The event drew zombie buffs like a magnet.
Dan “The Zombie” Hammond, a junior in business, showed up in a blood-stained, ripped shirt and scraggly black tie. His face was pale from makeup powder and a glob of fake blood stuck to his cheek. His eyes were pale, all but the pupils, thanks to special zombie contacts. He said he saw the flyer announcing the game and knew he wanted to come.
“I saw the flyer, and I was like, ‘That’s me, right there.’ ” Hammond said. “I go to the zombie walks, the zombie prom, I’m a zombie at the Fear Factor Haunted House … Every year, I’m always doing stuff.”
Burnett is also a zombie buff, and his passion inspired him to get Humans vs. Zombies going at the U.
“Zombies have just kind of always been my thing,” he said.
The U’s zombie tag is based on the official rules on the Humans vs. Zombies website, but adapted for a smaller group. Burnett said he hopes to extend and expand the game in the future.
“I’d like to think that one day we could make it larger,” Burnett said. “In the original rules it’s designed to go for days … until the last man is standing.”
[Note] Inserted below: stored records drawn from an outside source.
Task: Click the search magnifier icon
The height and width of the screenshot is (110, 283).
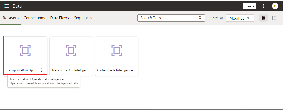Action: pos(200,18)
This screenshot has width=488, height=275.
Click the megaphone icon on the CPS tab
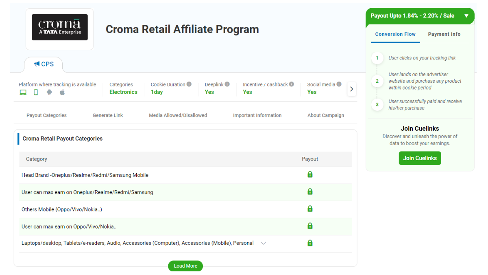pos(37,64)
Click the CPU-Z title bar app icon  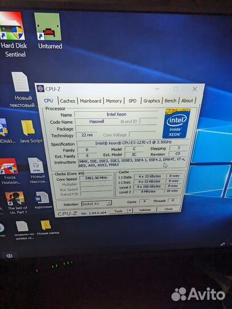pyautogui.click(x=41, y=89)

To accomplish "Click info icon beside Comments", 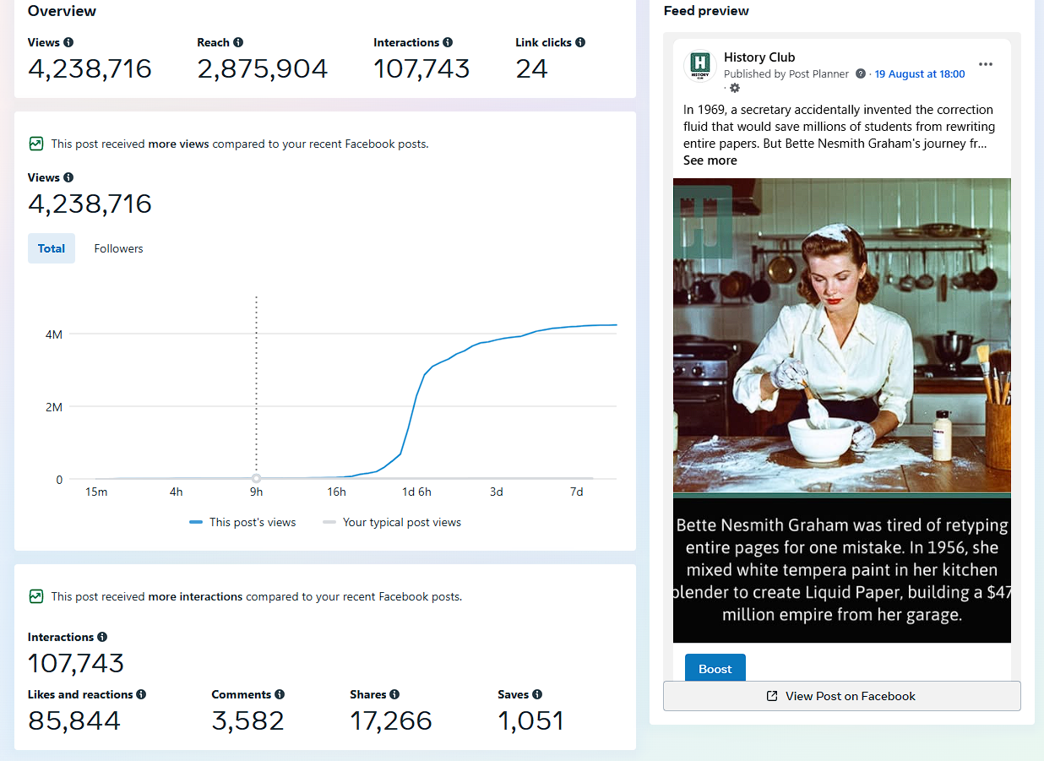I will 280,694.
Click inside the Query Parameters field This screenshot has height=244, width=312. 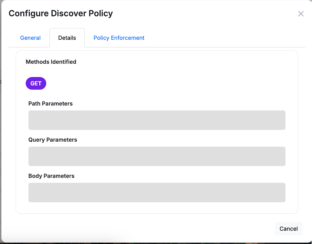157,156
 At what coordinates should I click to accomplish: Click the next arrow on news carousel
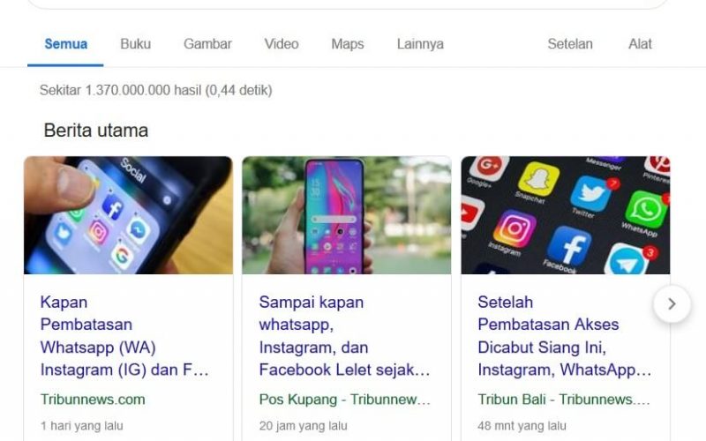[672, 303]
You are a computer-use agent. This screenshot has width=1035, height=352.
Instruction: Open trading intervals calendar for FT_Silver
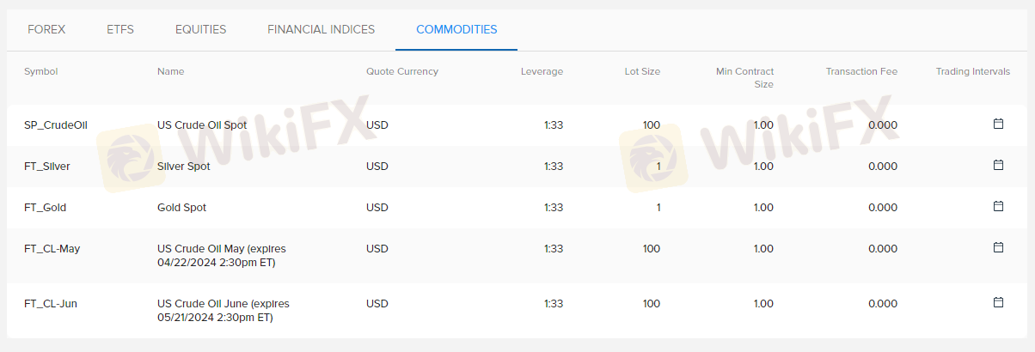(998, 165)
Last semester, 330 students showed up to chase and be chased, but the numbers dropped for the spring event, which did not surprise organizers, who expected a smaller turnout because of the game’s proximity to Finals Week. They also purposefully planned last year’s game around Halloween.
The boundaries of the game started at the Union and extended outward to the Student Services Building, the University Campus Store, the Marriott Library, Social and Behavioral Sciences Building, the business buildings, OSH and LNCO.
“Honestly, the boundaries are as big as we can make them right now without making [the game] exponentially more complicated,” Burnett said. “This is a very technical event … It’s really hard to communicate something so specific to such a large group of students.”
This semester, event organizers sent out emails to participants explaining the rules of the game, which helped get the game going quickly and kicking off the attack of the undead.